=== Parts of the exercise ===
• A. In the excerpt about the sketch show Out of the Trees, who wrote the instrumental theme tune?
• B. Please continue the excerpt about the sketch show Out of the Trees from the point where it stops.

=== Excerpt to read ===
From Wikipedia, the free encyclopedia

Out of the Trees is a 1975 television sketch show pilot written by Graham Chapman, Douglas Adams and Bernard McKenna that was broadcast on BBC 2 in 1976. The show shared some of the stream-of-consciousness style of Monty Python's Flying Circus, of which Chapman was a member. Actors included Chapman, Mark Wing-Davey and Simon Jones. The instrumental theme tune was by Neil Innes.

The concept of the show was, according to Chapman, to follow the exploits of two modern-day linguists who would travel around a Britain gripped in rapid decline. The linguists would comment upon the origins of a word or phrase, which would then be the genesis of a sketch. Although two scripts were written (the second a collaboration between Chapman and David Yallop), only one episode was ever filmed. It was broadcast only once by the BBC, with little promotion, at 10pm on Saturday 10 January 1976 opposite Match of the Day, and so was seen by relatively few people. The original broadcast standard videotape of the show was subsequently wiped, as often occurred at the time, and the show was then unseen for decades.

=== Given records ===
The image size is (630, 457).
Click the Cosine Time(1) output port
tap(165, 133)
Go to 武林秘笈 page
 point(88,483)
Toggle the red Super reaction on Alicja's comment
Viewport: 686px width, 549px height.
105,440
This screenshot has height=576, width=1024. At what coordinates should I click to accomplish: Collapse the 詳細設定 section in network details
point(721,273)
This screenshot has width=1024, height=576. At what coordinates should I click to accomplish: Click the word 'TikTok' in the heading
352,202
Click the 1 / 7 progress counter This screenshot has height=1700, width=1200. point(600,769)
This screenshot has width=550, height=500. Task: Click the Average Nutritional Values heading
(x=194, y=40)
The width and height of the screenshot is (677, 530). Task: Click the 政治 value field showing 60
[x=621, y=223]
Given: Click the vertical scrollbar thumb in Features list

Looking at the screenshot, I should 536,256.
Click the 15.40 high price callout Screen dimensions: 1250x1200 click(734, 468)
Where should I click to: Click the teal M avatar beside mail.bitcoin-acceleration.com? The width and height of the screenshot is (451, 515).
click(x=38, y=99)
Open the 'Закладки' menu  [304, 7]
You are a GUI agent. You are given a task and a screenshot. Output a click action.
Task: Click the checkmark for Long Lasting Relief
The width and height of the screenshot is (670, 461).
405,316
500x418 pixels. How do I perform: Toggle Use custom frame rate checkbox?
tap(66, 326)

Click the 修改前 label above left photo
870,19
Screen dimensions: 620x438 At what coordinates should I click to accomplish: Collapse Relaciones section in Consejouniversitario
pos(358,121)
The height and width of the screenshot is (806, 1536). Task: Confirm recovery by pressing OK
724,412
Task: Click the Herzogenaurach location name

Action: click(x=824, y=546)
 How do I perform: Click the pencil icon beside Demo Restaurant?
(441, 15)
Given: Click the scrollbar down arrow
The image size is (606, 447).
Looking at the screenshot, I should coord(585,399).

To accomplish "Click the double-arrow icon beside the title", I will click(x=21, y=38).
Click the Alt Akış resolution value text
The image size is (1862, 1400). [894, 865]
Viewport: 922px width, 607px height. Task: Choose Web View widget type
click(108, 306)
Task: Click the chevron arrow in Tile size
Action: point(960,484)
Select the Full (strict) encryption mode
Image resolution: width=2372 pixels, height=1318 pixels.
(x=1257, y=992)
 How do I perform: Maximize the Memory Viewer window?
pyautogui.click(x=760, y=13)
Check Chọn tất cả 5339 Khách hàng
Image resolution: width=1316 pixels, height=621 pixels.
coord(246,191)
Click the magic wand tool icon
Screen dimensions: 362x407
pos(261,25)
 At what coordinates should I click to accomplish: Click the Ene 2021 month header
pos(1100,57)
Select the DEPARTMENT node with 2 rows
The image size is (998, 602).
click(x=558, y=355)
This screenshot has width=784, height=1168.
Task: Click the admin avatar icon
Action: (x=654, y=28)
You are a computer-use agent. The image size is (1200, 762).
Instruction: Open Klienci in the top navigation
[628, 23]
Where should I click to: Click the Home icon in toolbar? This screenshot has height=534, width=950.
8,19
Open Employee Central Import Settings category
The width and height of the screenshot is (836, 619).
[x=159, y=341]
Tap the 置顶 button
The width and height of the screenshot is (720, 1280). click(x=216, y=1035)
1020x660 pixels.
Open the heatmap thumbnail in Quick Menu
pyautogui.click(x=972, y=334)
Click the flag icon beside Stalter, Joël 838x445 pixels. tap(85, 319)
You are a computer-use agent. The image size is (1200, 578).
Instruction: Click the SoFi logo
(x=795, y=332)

=== Answers to the exercises ===
• A. Neil Innes

• B.
The film segments shot in outdoor locations survived, and consist of a sketch titled "Severance of a Peony", and some inserts intended for an item about Genghis Khan. The former was included on the DVD for Adams's 1981 TV series adaptation of The Hitchhiker's Guide to the Galaxy, and also appeared, rewritten as an anecdote, in Chapman's book A Liar's Autobiography. Rewrites of the Genghis Khan sketch appear in some editions of Adams's posthumously published work The Salmon of Doubt as the short story "The Private Life of Genghis Khan".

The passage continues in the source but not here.